▸ **Extracted information**
########################################
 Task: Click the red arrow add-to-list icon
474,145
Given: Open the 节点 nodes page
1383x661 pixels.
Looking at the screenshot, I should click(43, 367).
########################################
▸ **What you will do**
Print the whole listing once more, exactly as it stands.

▸ **Task output**
 Task: Click the red arrow add-to-list icon
474,145
Given: Open the 节点 nodes page
1383x661 pixels.
Looking at the screenshot, I should click(43, 367).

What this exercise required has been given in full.